3. Prescription Medication for Weight Loss
With the approval of newer FDA-approved weight loss drugs, many insurance companies have started to include prescription coverage. Medications like semaglutide or phentermine may be covered if deemed medically necessary.
However, not all plans include obesity drugs. Thus, you must check your formulary list or speak directly with your insurer.
4. Nutritional Counseling and Preventive Care
Many insurance plans must cover preventive services without cost-sharing, under the Affordable Care Act (ACA). The benefits may include:
- Initial obesity assessments
- Nutrition education
- Counseling to promote healthy lifestyle changes
- The coverage is useful if you are overweight or obese but not yet facing severe complications.
What Affects Approval
It’s true that obesity is a chronic illness. However, insurance coverage isn’t guaranteed. Several factors can affect whether your treatment is covered:
- If you have employer-sponsored plans, remember that each one has a set of coverage rules.
- Some states mandate coverage for certain obesity treatments.
- Insurers often require proof that your treatment is medically necessary.
- You may need to provide records of previous weight loss attempts, lab results, and doctors’ notes.
For instance, if you wish to undergo bariatric surgery coverage, you may need to complete a 6-month supervised weight loss program before approval.
How to Check If Your Insurance Covers Obesity Treatment

If you want to undergo weight loss surgery or any medical obesity treatment, it’s vital that you verify coverage before starting. The first thing you’re going to do is review your policy documents. Look for terms like “obesity treatment,” “bariatric surgery,” or “weight management.”
Or you may call your insurance provider. Make sure to ask what treatments are covered, what your copays are, and what prior authorization is required.
You should also check your state’s mandate. Keep in mind that some states require coverage for obesity treatments. This is especially true for Medicaid recipients.

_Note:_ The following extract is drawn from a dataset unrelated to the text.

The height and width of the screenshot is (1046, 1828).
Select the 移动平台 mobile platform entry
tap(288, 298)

Most importantly, you need to get documentation from your doctor. This can strengthen your case. You should also ask about pre-authorization. Many providers do require prior approval for surgeries.
Out-of-Pocket Costs
It’s important to note that even if you have insurance, you may still have to pay for out-of-pocket expenses for certain treatments. These can include deductibles and copayments, costs for out-of-network providers, and non-covered medications or procedures.
If you don’t qualify for insurance coverage, you have other options, like health savings accounts, flexible spending accounts, financing programs, or clinical trials that provide free or reduced-cost treatment.

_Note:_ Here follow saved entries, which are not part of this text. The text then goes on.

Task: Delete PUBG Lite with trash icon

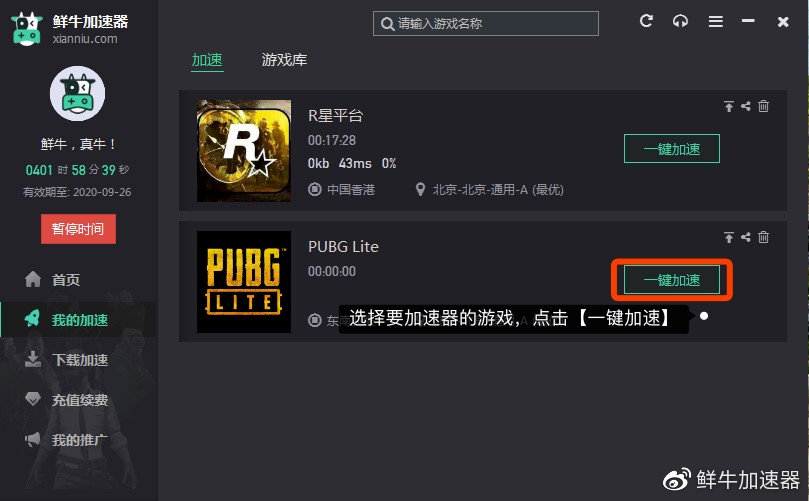Action: click(x=763, y=237)
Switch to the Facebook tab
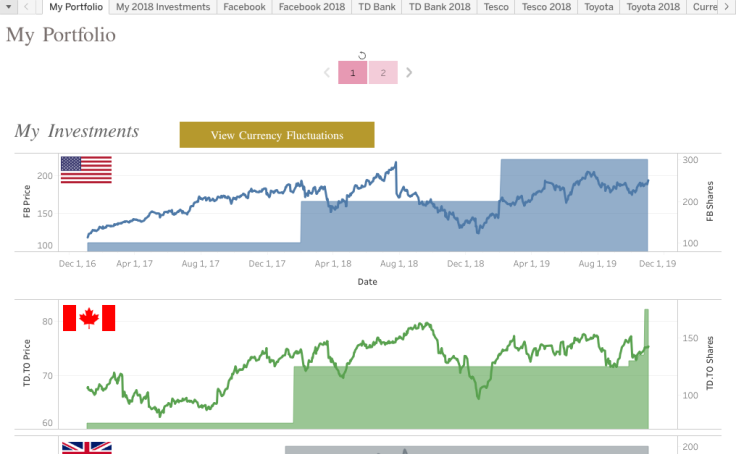Screen dimensions: 736x454 tap(244, 7)
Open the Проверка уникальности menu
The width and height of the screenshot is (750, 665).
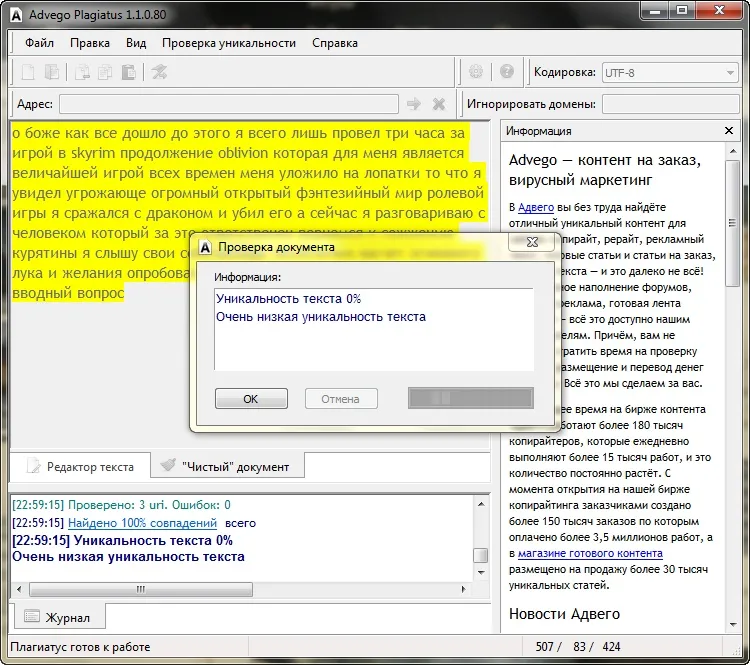pos(229,43)
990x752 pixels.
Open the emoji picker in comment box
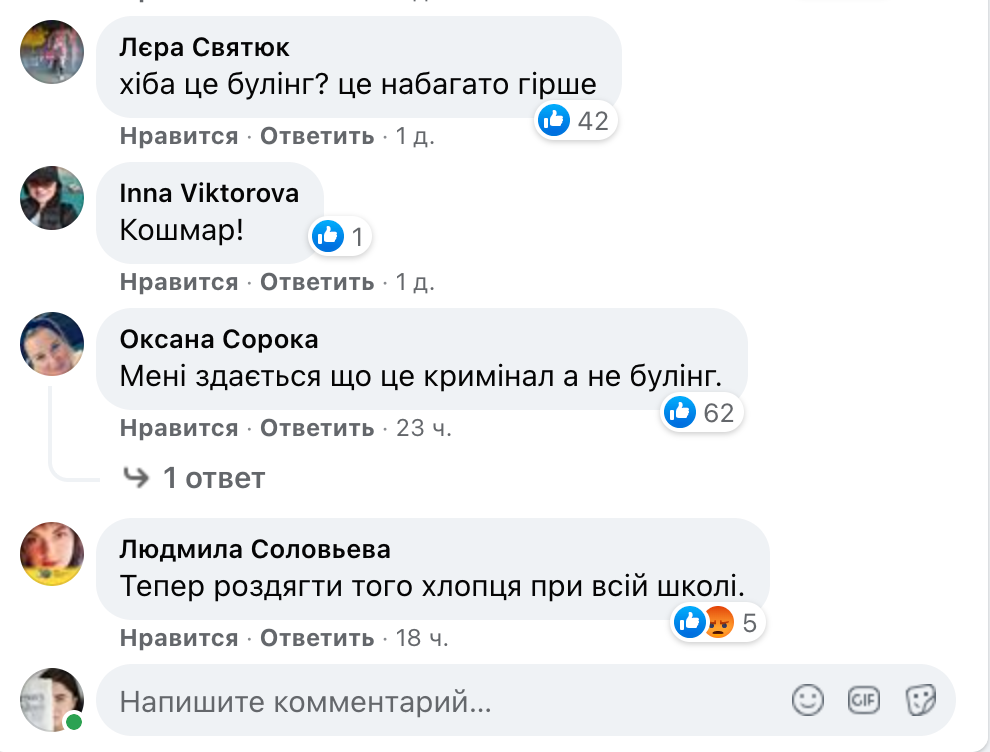807,701
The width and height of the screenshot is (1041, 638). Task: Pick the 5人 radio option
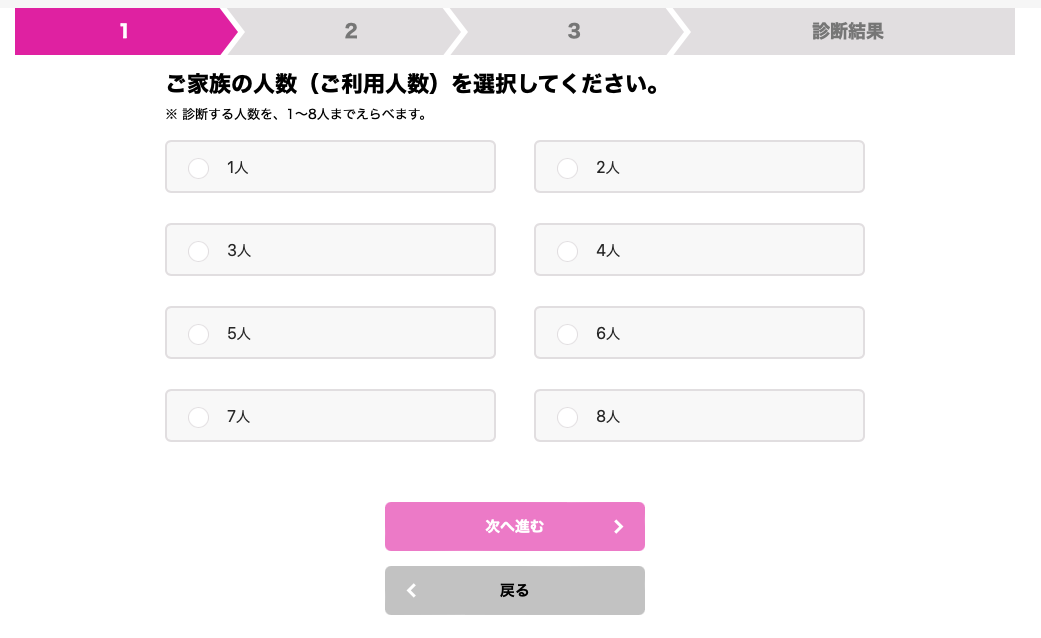[x=199, y=334]
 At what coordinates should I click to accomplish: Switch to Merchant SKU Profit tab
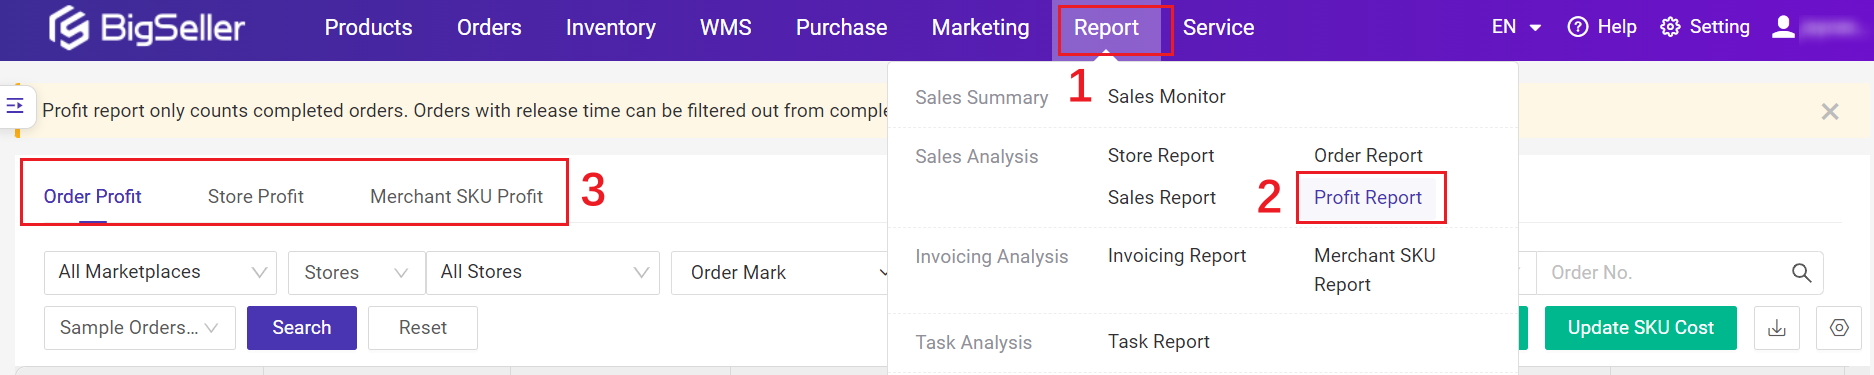click(x=456, y=197)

Tips for Getting the Treatment Covered
First, you need to work closely with your doctor. Make sure that your physician documents your condition thoroughly. It can make a huge difference.
It’s also vital that you submit prior authorizations early. Doing so will help prevent claim denials.
On the other hand, if your claim is denied, you can appeal and submit additional medical evidence. It’s your right. But it’s also important to remember to stay informed. Remember that insurance coverage rules can easily change annually.
Frequently Asked Questions (FAQs)
Does insurance cover weight loss surgery?
Yes, most major insurance plans cover bariatric surgery if it meets medical necessity criteria, such as a BMI of 40+ or 35+ with related health conditions.
Are obesity medications covered by insurance?
Some FDA-approved weight loss drugs are covered. However, coverage varies by plan. Thus, check your formulary and speak with your insurer.
Is nutritional counseling for obesity free?
Under the ACA, preventive services like obesity screening and counseling are often covered without cost-sharing for eligible individuals.
Does Medicare cover obesity treatment?
Yes, Medicare covers obesity screening, behavioral therapy, and certain bariatric surgeries for eligible patients.
What if my insurance denies coverage?
You can file an appeal with additional documentation from your healthcare provider to support your claim.